Enterprise workflow integration

Cognition's REST API and integrations with Jira, Linear, and Slack create opportunities to expand further into enterprise development workflows. The platform could extend its functionality to include project scoping, technical documentation generation, and developer onboarding processes. This would allow Cognition to extract greater value from enterprise relationships while addressing a broader range of software development lifecycle requirements.

Geographic and market expansion

The introduction of a $20 monthly Core plan significantly increases Cognition's addressable market by including individual developers, bootcamp students, and small businesses globally. Devin's cloud-based architecture eliminates local hardware dependencies, making the platform accessible in emerging markets where device specifications might otherwise pose a barrier. Early adoption by companies such as Nubank in Latin America indicates potential for international growth, while planned European infrastructure investments are expected to support adoption in regions with data residency requirements.

Risks

Model dependency: Cognition's autonomous capabilities depend on large language models managed by third parties, which control their performance, availability, and pricing. Any decline in model quality, substantial price increases, or restrictions on access could materially affect Devin's functionality and Cognition's unit economics.

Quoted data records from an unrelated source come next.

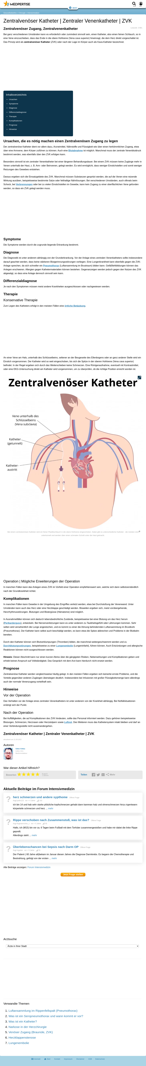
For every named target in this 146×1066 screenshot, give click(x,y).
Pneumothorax (51, 265)
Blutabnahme (75, 150)
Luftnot (68, 722)
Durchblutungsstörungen (17, 646)
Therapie (13, 116)
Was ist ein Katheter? (23, 1021)
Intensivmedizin (33, 13)
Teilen (84, 774)
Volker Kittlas (20, 749)
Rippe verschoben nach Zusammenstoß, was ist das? (51, 820)
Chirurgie (22, 13)
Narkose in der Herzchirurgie (28, 1026)
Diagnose (13, 108)
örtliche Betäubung (75, 306)
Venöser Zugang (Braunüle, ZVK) (31, 1032)
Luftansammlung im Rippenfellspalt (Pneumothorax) (43, 1010)
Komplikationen (15, 121)
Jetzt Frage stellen (73, 874)
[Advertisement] (47, 58)
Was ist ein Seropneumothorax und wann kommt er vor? (46, 1016)
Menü (73, 7)
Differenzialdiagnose (17, 112)
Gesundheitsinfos (10, 13)
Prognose (13, 125)
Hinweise (13, 129)
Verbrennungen (24, 184)
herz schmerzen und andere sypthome (40, 797)
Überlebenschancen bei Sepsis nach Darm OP (46, 846)
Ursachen (13, 99)
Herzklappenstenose (22, 1037)
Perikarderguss (12, 623)
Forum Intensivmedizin (39, 867)
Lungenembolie (64, 646)
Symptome (13, 104)
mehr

Security concerns: Autonomous AI systems with repository access and code generation features pose significant security and intellectual property risks for enterprise customers. A single vulnerability or data breach involving Devin could undermine customer trust and constrain enterprise adoption, particularly in regulated sectors.

Talent competition: The autonomous coding market is drawing significant investment and talent from established technology companies and well-funded startups. Cognition must continually enhance its AI capabilities while competing for limited AI engineering talent against organizations with greater financial resources and more established research teams.